Screenshot grounding data:
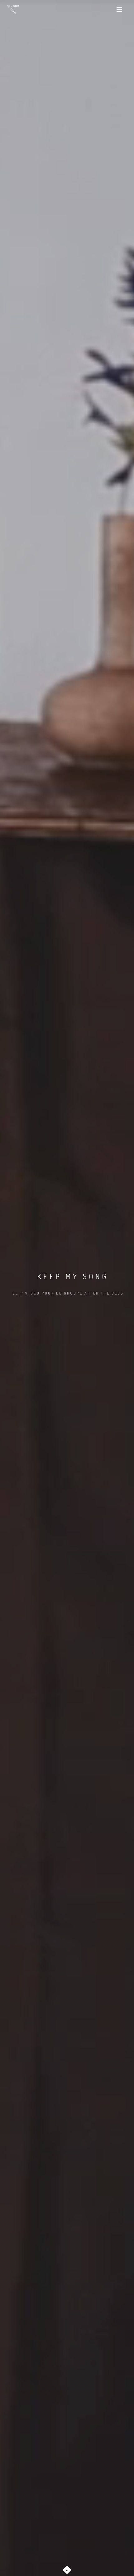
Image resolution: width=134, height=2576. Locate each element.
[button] (67, 2567)
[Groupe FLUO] (13, 9)
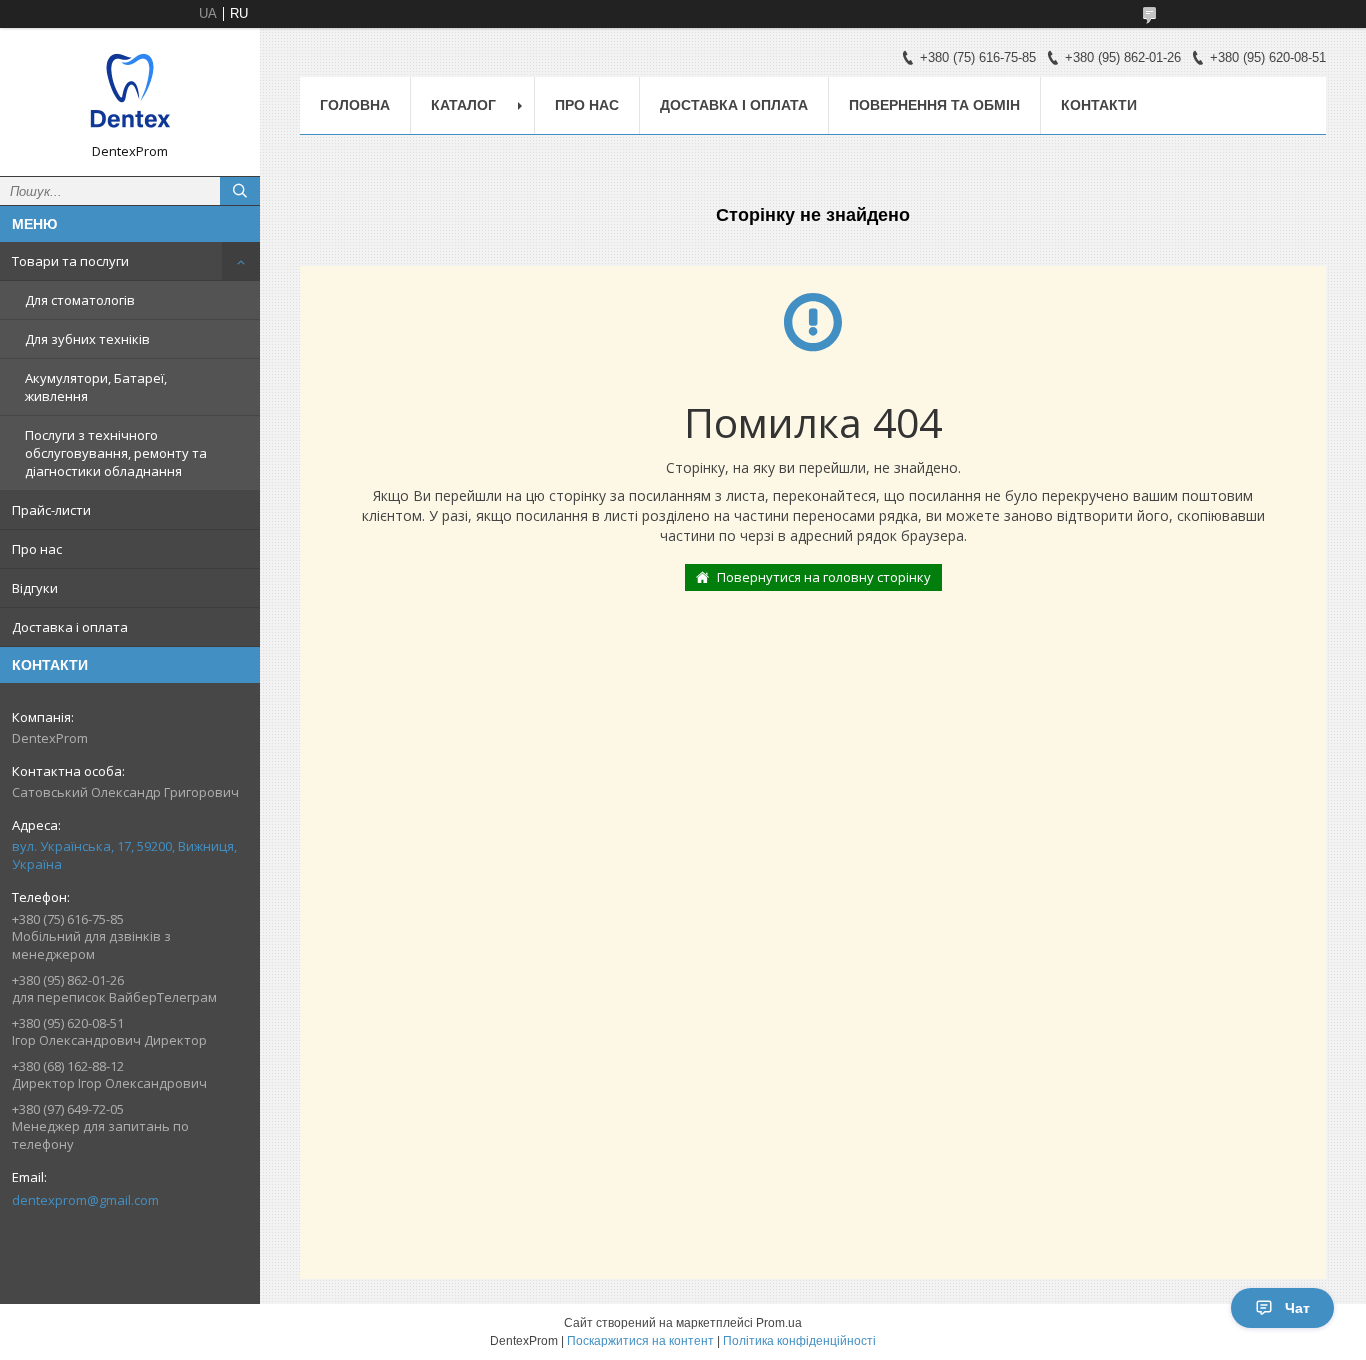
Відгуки (35, 588)
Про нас (37, 549)
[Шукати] (240, 191)
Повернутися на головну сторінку (824, 577)
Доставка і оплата (70, 627)
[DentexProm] (130, 93)
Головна (355, 105)
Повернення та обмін (934, 105)
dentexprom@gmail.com (85, 1200)
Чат (1297, 1308)
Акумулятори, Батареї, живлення (96, 387)
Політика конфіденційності (799, 1341)
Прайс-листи (51, 510)
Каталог (463, 105)
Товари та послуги (70, 261)
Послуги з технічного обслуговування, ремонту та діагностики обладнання (116, 453)
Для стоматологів (80, 300)
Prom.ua (779, 1323)
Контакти (1099, 105)
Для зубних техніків (87, 339)
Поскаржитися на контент (640, 1341)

• Task prompt: Write out each line exactly, beginning at the one with "Prom.ua (779, 1323)" and ending at the final line of the records above, with nothing added.

• Result below:
Prom.ua (779, 1323)
Контакти (1099, 105)
Для зубних техніків (87, 339)
Поскаржитися на контент (640, 1341)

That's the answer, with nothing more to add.